In the passage on climate knowledge and data, what does Sarah Williams want to make more accessible to the public at large?
··· GIVEN TEXT
What we’re trying to do with ERF is level that distinction. The knowledge that communities bring is also critical and is a really important piece of the puzzle. So how do we create a framework and a process that allows communities or Tribes with Traditional Ecological Knowledge to bring that sense of climate change into the dialogue such that assessments are made together from both sides, rather than in a unilateral or universal direction.
Sarah Williams: We want to make the data behind climate change and its effect on communities more accessible to the public at large so they can internalize and take action with it.
Related to that: How do we give policymakers access to that data so they can make better decisions? We often think policymakers have data at their fingertips and that they use that data to make the right decisions. But actually that needs to strategically happen, and we need to help give policymakers the data they need in ways they can consume. This is true for communities too. If they can understand impacts, day to day, of different kinds of changes in our environment, they can also advocate for what they need more.
······
··· GIVEN INFORMATION
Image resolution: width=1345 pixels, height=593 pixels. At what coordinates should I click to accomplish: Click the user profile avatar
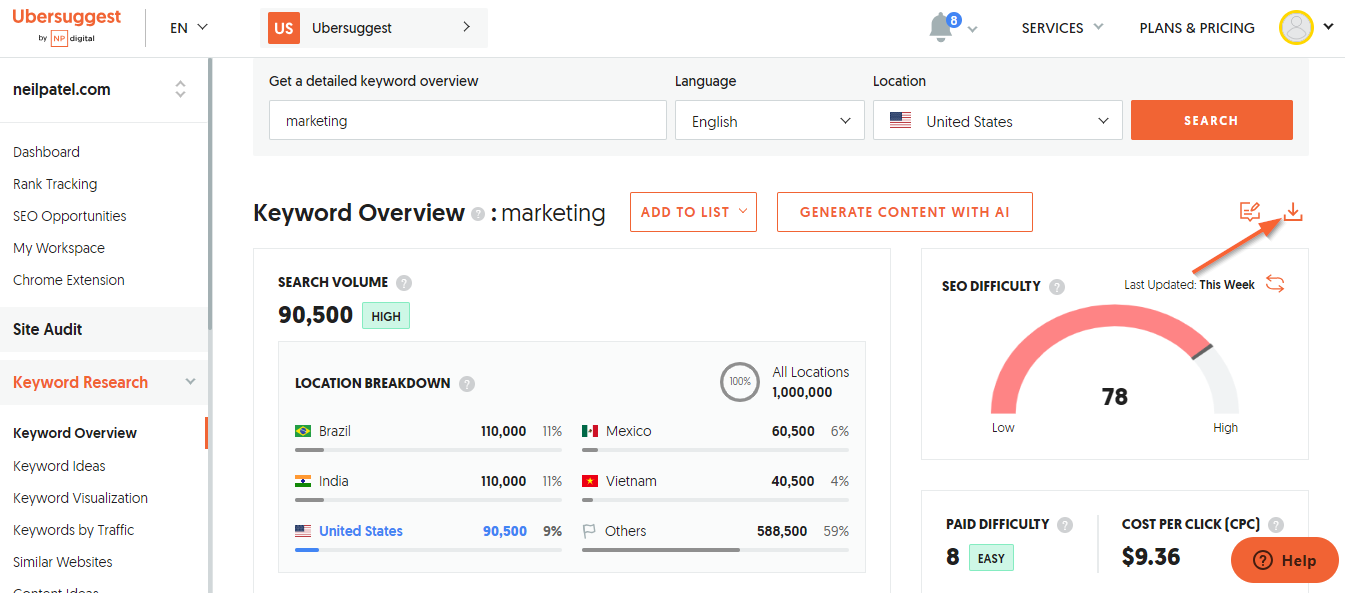(x=1296, y=28)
······
* _ANSWER BOX_
The data behind climate change and its effect on communities.